When you’re a feminist, you’re unattractive. You’re whiny and loud and your appearance is mere artifice. The patriarchal rules that bind women in an unspoken oath to their attractiveness, are the same rules that are broken when one identifies as a feminist.
Sexism is not absolute. It’s not a simple polarity, it’s not a lopsided black-and-white ying-yang. It’s a tangly mess of social conventions and restrictions that we learn to navigate from a young age. Women have learnt to keep their mouths shut and to sit pretty. We check our partners’ phones when they’re not looking, we let the men get drunk first, we go to the toilet to adjust our bras and clean up our eyeliner. Some women are getting ahead in the game, and I understand why they don’t want to quit.

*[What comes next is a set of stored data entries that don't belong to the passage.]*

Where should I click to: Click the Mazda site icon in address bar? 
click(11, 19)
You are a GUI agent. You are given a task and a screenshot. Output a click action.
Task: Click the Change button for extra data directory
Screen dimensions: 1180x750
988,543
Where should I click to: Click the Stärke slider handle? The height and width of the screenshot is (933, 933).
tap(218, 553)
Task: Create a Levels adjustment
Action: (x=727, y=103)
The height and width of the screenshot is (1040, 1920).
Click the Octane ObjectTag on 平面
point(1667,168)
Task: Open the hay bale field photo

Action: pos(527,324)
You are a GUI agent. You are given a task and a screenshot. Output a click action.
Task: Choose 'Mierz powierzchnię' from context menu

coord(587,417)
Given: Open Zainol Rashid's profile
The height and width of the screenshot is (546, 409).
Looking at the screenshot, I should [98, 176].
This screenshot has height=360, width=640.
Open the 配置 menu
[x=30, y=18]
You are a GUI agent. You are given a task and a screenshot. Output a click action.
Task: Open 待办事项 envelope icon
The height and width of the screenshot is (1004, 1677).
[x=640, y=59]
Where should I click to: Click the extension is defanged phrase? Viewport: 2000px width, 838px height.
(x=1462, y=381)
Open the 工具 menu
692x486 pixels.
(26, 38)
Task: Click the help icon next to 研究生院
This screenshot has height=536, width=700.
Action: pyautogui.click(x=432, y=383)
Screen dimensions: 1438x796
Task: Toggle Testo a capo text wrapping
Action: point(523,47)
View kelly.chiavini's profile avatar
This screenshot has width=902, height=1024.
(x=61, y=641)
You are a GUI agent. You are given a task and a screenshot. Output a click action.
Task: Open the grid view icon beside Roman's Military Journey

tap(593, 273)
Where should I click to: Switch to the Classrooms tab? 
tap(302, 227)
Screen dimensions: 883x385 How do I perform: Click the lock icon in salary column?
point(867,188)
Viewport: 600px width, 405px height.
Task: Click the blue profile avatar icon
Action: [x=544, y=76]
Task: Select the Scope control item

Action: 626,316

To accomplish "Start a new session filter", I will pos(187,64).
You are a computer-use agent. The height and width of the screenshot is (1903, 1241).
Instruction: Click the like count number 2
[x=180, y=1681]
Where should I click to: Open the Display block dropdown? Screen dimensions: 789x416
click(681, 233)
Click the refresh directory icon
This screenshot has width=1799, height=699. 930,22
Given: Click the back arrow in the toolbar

If you’re waiting for the paragraph where I steer the debate in a different direction and convince you all to be feminists anyway, it’s not going to happen. Don’t be mistaken, I still think that feminism is important and I’m going to fight very hard for it, but I also understand why so many women are intimidated. This a blog post for them, and a post for everyone else to understand why this issue is so complex. When it comes down to it, it really is a man’s world out there, and the sane and smart thing for women to do is to stay out of the fight but reap its benefits afterwards.
What do we do now?
I don’t know, I don’t have all the answers. And to be very honest, it’s been very tempting to give up. Speaking so openly about social issues has earned me a reputation for being “so angry” or “agitated” all the time. It’s a paradox isn’t it? It’s smart to keep silent, but we can’t all be silent either, then no change will every happen. I guess I’ll just keep writing.